他の選手を羨ましく思う時もたくさんあります。郷家友太さん(ヴィッセル神戸)は何でもハイレベルにできる選手で羨ましかったし、(ダブルボランチを組む同級生の)宇野禅斗はボールを直線的に追いかけて奪える力を持っていて、この1年間はそれをずっと真似したり、参考にしていました。でも、大事なのは『羨ましい』で終わるのではなく、それを学んで自分のものにする。それが楽しいし、まだまだ伸びるという手応えにつながるんです。

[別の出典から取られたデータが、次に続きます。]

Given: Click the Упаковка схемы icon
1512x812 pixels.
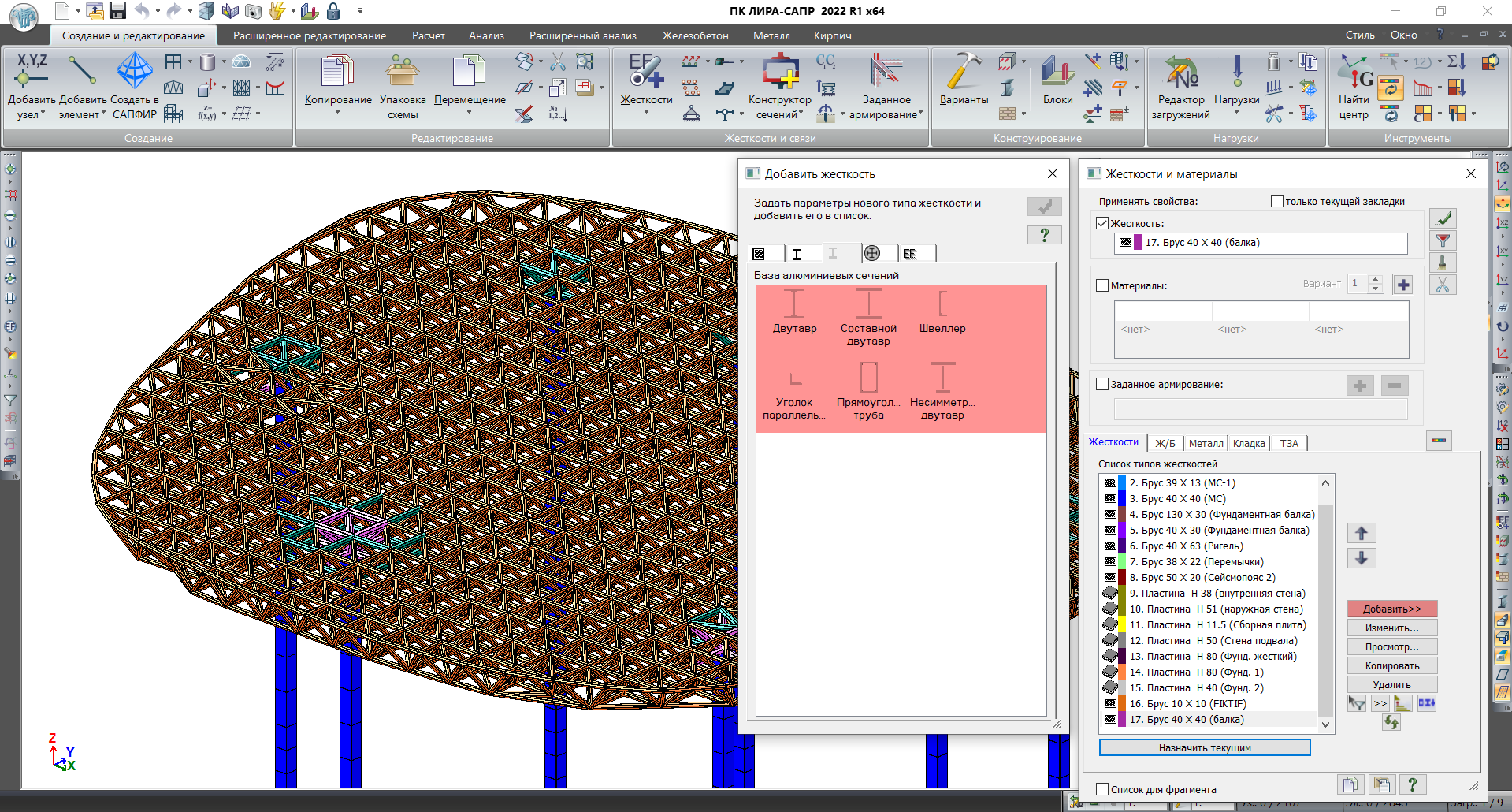Looking at the screenshot, I should 402,73.
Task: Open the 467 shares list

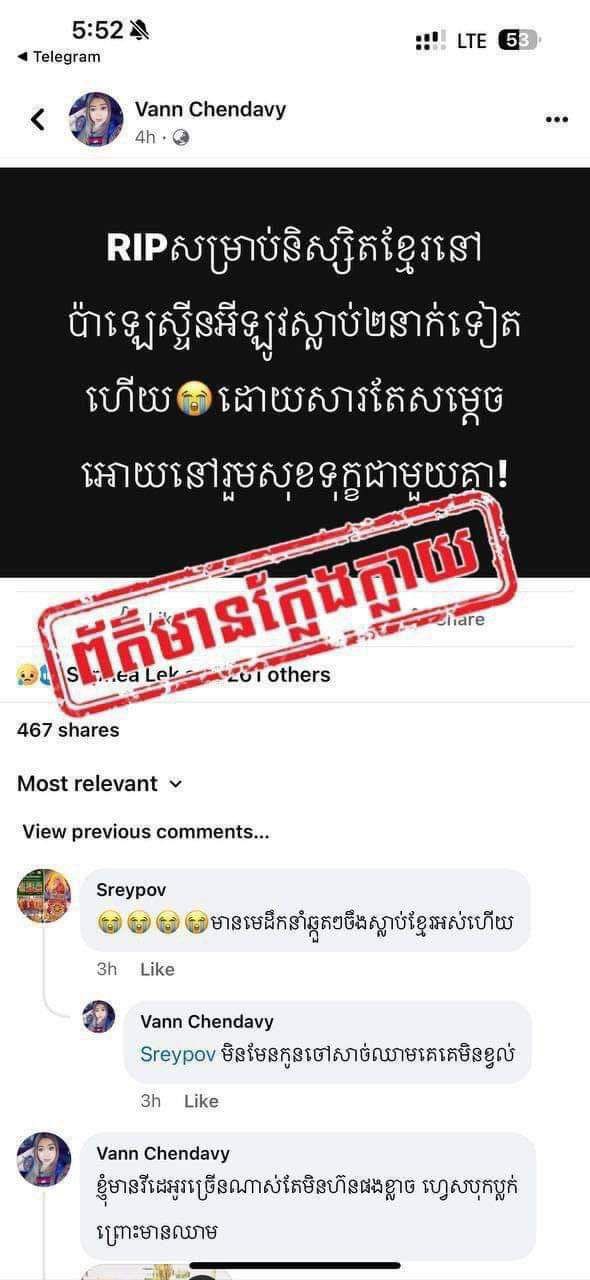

ドリブルだって、今の僕には何人も抜くことはできないけど、それが少しでも上達すれば自分はもっと上のレベルにいける。学びをやめたら終わり。それを続けてきたからこそ今がある。これからも変わりません」
進路を決めた松木はまた一段と逞しさが増していた。この日も相変わらず、ピッチ上では大きな声を張り出してチームを牽引していた。
「黙々とやるのが美学かもしれませんが、僕は何も言わないで黙々とやっていても成長しないと思っているんです。まず僕は言葉に出して、それを言ったからには責任が生まれると思うので、それを成し遂げるために練習や試合でやっていく。そこを大切にしています」
これからどんなキャリアを歩むのか――その道のりに誰よりも期待しているのが、松木玖生自身なのである。